> Detalhes da tarefa:
Converta todo o material abaixo em uma tabela Markdown, sem as linhas em branco. Use duas colunas: «Nº», com a numeração sequencial das linhas, e «Linha», com o texto de cada uma.
╭─ Material apresentado
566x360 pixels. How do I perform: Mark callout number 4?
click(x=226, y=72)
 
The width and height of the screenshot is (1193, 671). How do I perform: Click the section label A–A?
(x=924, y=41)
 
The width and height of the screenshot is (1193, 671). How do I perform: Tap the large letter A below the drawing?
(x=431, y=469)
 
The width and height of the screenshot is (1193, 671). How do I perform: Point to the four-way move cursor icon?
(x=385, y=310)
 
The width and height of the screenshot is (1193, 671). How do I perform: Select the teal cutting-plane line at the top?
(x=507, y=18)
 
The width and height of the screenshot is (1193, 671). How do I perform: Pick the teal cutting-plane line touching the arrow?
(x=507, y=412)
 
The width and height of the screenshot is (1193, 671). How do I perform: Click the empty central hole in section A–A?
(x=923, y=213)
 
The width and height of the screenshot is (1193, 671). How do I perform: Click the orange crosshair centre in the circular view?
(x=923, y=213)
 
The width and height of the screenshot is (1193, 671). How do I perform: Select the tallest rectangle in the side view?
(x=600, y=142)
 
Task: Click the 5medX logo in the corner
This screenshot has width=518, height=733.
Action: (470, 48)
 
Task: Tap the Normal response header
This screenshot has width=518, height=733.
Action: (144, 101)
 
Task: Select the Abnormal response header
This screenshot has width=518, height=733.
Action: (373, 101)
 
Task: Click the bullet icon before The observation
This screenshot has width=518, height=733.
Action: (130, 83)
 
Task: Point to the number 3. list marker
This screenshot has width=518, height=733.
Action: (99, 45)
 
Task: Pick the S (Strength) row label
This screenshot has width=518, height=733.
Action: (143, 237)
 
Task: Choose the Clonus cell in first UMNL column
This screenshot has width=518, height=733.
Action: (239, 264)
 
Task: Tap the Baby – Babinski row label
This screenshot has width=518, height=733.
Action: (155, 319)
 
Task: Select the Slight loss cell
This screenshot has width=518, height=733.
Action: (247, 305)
╰─
> Resolução escrita:
| Nº | Linha |
|---|---|
| 1 | 566x360 pixels. How do I perform: Mark callout number 4? |
| 2 | click(x=226, y=72) |
| 3 | The width and height of the screenshot is (1193, 671). How do I perform: Click the section label A–A? |
| 4 | (x=924, y=41) |
| 5 | The width and height of the screenshot is (1193, 671). How do I perform: Tap the large letter A below the drawing? |
| 6 | (x=431, y=469) |
| 7 | The width and height of the screenshot is (1193, 671). How do I perform: Point to the four-way move cursor icon? |
| 8 | (x=385, y=310) |
| 9 | The width and height of the screenshot is (1193, 671). How do I perform: Select the teal cutting-plane line at the top? |
| 10 | (x=507, y=18) |
| 11 | The width and height of the screenshot is (1193, 671). How do I perform: Pick the teal cutting-plane line touching the arrow? |
| 12 | (x=507, y=412) |
| 13 | The width and height of the screenshot is (1193, 671). How do I perform: Click the empty central hole in section A–A? |
| 14 | (x=923, y=213) |
| 15 | The width and height of the screenshot is (1193, 671). How do I perform: Click the orange crosshair centre in the circular view? |
| 16 | (x=923, y=213) |
| 17 | The width and height of the screenshot is (1193, 671). How do I perform: Select the tallest rectangle in the side view? |
| 18 | (x=600, y=142) |
| 19 | Task: Click the 5medX logo in the corner |
| 20 | This screenshot has width=518, height=733. |
| 21 | Action: (470, 48) |
| 22 | Task: Tap the Normal response header |
| 23 | This screenshot has width=518, height=733. |
| 24 | Action: (144, 101) |
| 25 | Task: Select the Abnormal response header |
| 26 | This screenshot has width=518, height=733. |
| 27 | Action: (373, 101) |
| 28 | Task: Click the bullet icon before The observation |
| 29 | This screenshot has width=518, height=733. |
| 30 | Action: (130, 83) |
| 31 | Task: Point to the number 3. list marker |
| 32 | This screenshot has width=518, height=733. |
| 33 | Action: (99, 45) |
| 34 | Task: Pick the S (Strength) row label |
| 35 | This screenshot has width=518, height=733. |
| 36 | Action: (143, 237) |
| 37 | Task: Choose the Clonus cell in first UMNL column |
| 38 | This screenshot has width=518, height=733. |
| 39 | Action: (239, 264) |
| 40 | Task: Tap the Baby – Babinski row label |
| 41 | This screenshot has width=518, height=733. |
| 42 | Action: (155, 319) |
| 43 | Task: Select the Slight loss cell |
| 44 | This screenshot has width=518, height=733. |
| 45 | Action: (247, 305) |